I picked this up while visiting Hot Air. AllahPundit had brought this to the page, with the videos, and the comments got me to really thinking about the attitudes folks have toward child-bearing and child-rearing, today. Some, like me, think it's pretty spiffy that a few people have the wherewithall to raise kids well and happy. Some others have downright offensive views, as far as I'm concerned:
In as much as you gotta respect that the man has stuck around and his 18 kids are all with the same momma, there’s just something about a couple that reproduces like their hobby is populating the Earth, when there are so many kids around the world who will not be eating tonight. Seems to me if they love kids so much, they can travel to Africa or Far East asia to pick up a few over there.
As if children were a commodity one could drop by one's favorite boutique for – that darling, fashionable one just like Brangelina's.

Raising kids with love and joy is a gift, and it's one which may enable those kids (or some just like them) to grow up to solve the political problems in Asia and Africa which leave so many children starving and desperate.

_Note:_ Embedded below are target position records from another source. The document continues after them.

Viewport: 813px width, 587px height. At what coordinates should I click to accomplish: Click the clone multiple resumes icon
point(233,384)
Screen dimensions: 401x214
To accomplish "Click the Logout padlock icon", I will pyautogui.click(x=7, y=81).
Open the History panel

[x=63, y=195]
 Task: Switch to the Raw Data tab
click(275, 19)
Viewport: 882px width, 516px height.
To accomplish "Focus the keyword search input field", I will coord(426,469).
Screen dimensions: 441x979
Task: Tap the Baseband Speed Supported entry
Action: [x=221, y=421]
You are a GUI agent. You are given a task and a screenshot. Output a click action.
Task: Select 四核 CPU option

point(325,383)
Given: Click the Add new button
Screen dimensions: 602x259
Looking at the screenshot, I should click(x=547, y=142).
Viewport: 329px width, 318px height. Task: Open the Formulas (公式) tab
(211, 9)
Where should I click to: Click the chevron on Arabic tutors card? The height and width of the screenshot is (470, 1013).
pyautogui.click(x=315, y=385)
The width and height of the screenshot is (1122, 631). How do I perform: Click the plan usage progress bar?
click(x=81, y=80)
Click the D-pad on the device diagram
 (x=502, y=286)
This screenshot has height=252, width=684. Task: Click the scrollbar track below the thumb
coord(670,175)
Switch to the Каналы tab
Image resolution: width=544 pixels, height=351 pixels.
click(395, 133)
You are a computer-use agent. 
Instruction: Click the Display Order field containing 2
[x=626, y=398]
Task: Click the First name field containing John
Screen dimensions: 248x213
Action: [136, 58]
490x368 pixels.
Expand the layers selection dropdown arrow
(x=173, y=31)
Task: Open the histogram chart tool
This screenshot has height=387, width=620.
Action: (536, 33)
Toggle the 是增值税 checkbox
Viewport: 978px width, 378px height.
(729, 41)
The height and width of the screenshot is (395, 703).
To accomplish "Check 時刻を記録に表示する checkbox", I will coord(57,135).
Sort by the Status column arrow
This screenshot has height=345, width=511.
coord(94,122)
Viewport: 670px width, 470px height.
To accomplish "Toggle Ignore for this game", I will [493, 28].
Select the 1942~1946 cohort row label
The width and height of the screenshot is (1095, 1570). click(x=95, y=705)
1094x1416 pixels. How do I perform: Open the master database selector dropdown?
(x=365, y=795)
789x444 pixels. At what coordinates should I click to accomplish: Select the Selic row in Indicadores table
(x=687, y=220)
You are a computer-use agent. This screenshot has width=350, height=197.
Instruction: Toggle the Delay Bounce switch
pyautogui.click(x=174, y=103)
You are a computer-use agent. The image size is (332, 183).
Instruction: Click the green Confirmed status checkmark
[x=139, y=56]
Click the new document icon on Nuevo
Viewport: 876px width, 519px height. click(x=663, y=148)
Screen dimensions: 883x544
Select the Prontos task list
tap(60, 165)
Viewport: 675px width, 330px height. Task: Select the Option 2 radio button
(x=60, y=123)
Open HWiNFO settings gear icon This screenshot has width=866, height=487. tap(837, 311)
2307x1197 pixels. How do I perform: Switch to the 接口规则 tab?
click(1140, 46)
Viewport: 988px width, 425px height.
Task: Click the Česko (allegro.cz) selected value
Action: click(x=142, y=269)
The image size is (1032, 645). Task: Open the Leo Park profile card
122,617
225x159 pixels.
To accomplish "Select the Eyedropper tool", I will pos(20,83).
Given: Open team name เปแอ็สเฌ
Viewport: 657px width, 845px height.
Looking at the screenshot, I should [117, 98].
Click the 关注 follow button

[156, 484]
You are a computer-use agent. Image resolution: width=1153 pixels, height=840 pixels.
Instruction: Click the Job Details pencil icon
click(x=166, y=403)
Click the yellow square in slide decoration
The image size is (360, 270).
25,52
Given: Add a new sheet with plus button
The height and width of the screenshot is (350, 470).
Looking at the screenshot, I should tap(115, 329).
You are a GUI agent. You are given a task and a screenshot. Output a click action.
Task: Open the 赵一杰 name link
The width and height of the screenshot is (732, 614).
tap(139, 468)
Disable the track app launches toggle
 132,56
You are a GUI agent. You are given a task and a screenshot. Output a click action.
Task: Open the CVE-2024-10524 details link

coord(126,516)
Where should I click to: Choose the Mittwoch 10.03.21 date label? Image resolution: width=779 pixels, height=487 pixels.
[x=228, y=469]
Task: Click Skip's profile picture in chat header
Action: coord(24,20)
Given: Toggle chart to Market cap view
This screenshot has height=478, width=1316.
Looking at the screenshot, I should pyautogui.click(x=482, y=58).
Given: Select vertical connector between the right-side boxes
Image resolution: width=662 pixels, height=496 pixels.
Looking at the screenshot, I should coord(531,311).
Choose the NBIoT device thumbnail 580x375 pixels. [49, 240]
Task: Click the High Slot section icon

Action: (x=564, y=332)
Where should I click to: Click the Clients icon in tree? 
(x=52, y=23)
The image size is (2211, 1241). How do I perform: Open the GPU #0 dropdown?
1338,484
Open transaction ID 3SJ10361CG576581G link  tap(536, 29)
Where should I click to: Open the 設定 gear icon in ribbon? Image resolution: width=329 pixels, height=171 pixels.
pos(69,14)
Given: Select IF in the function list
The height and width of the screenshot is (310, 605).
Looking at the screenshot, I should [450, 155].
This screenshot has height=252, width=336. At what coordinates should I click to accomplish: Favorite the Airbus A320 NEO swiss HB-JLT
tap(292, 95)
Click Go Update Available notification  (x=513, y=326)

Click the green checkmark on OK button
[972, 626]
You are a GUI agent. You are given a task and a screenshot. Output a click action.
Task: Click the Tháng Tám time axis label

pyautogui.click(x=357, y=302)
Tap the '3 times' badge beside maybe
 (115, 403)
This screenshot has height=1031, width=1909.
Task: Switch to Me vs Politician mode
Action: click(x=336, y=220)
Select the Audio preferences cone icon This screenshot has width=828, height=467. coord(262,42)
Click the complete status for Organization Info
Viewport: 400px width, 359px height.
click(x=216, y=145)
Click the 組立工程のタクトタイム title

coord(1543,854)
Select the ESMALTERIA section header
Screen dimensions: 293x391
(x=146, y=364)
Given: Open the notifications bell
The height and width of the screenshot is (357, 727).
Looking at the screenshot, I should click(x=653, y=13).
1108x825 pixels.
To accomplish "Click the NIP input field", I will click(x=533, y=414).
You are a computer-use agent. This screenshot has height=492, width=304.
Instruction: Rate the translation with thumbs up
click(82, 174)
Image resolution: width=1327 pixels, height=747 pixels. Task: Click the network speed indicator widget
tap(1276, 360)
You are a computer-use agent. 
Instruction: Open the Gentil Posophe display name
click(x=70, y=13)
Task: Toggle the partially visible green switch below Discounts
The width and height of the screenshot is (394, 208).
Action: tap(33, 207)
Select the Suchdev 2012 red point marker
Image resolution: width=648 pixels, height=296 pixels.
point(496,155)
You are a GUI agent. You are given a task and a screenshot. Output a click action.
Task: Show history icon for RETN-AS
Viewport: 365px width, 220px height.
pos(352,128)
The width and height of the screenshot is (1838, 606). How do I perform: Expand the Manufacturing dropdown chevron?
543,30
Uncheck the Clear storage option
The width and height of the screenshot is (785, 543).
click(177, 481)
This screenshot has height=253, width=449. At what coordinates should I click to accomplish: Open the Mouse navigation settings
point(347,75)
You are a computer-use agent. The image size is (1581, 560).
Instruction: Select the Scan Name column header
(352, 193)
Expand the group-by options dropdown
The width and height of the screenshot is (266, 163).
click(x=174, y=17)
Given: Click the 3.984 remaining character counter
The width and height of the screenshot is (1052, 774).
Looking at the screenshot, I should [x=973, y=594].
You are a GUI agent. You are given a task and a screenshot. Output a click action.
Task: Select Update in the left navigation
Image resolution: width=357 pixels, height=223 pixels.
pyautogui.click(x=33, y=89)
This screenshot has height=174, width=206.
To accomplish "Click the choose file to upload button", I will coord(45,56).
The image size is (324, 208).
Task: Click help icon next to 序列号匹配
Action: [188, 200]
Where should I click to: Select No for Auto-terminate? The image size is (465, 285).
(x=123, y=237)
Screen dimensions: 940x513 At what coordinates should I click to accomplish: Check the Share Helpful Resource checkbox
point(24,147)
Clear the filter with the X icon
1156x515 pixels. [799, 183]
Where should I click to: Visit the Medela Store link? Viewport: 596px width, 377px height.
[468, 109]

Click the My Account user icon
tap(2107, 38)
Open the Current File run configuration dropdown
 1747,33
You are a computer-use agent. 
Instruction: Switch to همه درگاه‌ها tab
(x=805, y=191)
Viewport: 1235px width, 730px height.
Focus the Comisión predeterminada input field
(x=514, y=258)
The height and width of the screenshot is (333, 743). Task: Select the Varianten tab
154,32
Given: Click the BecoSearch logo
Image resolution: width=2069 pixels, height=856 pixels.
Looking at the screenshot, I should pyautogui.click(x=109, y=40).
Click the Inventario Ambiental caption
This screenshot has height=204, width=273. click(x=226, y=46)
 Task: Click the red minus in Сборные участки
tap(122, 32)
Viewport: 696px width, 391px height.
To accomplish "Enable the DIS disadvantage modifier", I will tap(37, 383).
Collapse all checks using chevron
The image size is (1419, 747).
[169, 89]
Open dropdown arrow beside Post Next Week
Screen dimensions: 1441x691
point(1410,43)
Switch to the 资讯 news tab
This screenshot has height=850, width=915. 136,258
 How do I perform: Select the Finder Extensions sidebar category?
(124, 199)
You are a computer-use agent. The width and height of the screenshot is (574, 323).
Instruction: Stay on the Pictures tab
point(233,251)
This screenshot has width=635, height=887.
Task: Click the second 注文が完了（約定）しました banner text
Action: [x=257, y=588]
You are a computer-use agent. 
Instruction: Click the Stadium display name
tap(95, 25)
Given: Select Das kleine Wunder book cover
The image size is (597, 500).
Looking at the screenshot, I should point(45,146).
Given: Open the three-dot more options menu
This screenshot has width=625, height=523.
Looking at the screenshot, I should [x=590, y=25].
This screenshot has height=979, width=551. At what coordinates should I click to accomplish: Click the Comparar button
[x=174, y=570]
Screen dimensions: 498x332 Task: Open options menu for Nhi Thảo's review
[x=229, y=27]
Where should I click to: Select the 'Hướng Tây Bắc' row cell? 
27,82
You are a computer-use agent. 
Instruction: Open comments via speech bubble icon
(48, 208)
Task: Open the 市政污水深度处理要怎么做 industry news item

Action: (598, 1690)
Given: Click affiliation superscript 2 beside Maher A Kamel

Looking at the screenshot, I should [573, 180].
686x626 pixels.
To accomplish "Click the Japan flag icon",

As the eve of Mother's Day grinds its way toward an end (all right, it's only about 3/4 through, right now), I find myself thinking about what it is to be a mother. By all biological rights, I can take that label for myself, but by all that is real, I can't. I can't even imagine what it is to be the woman who raises a child, sees to its needs, and receives its love in return. I have a good and active imagination, but it won't go there (probably for my own good. I have enough regrets already).

Still, I am ever-amazed by those who manage to do the thing I could not do, and raise a healthy child. The woman who took in and adopted my daughter has all my respect, as do my own mother, my sister, and my brugly other's wife.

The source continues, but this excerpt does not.